I have a single 10TB parity drive and four 10TB drives in the array which is at 64.6% capacity. What would the next steps be in order to preserve all of the data on the array. I'm not sure how to figure out which drive(s) are failing / throwing the errors. I checked the individual drives SMART reports, and they all show as completed without errors.

 

No power outages to report as the server is connected to a UPS device.

 

Thanks.

 

Edited to add some parity check history for reference.
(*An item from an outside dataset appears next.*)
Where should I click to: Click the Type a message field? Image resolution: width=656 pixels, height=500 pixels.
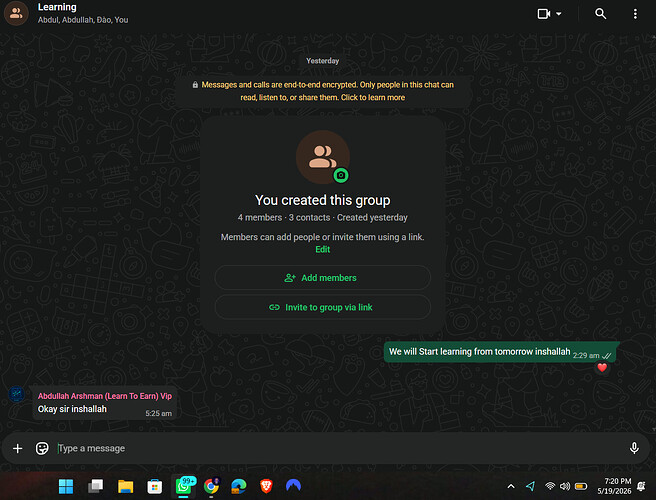pyautogui.click(x=339, y=449)
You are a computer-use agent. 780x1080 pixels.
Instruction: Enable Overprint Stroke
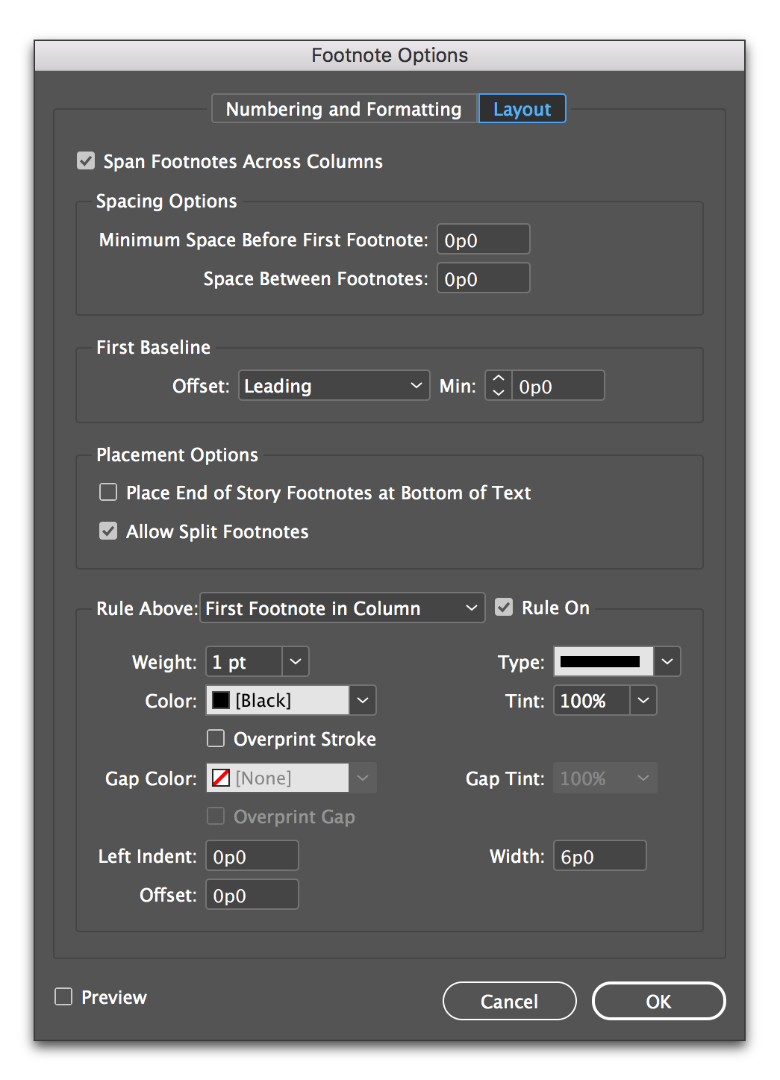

No recent hardware changes

 

Date     Duration     Speed     Status     Errors

2024-01-06, 19:08:41 18 hr, 8 min, 40 sec 153.1 MB/s OK 37756

2023-10-07, 19:04:22 18 hr, 4 min, 20 sec 153.7 MB/s OK 0

2023-07-01, 19:04:26 18 hr, 4 min, 25 sec 153.7 MB/s OK 0

2023-04-01, 19:07:37 18 hr, 7 min, 36 sec 153.3 MB/s OK 0

2023-01-07, 19:05:34 18 hr, 5 min, 33 sec 153.5 MB/s OK 0

2022-10-01, 19:04:53 18 hr, 4 min, 52 sec 153.6 MB/s OK 0

Edited by propman07
Added parity check history
Link to comment

JorgeB- Got it. I'll work on ordering cables and run a parity check once I get them installed. If you wouldn't mind, could you point out what led you to believe that there were ATA errors in the log file? I'd like to learn more about troubleshooting these types of issues.

 

Thanks.

 

When I do perform the next parity check, should I select the box to write the corrections or leave it blank?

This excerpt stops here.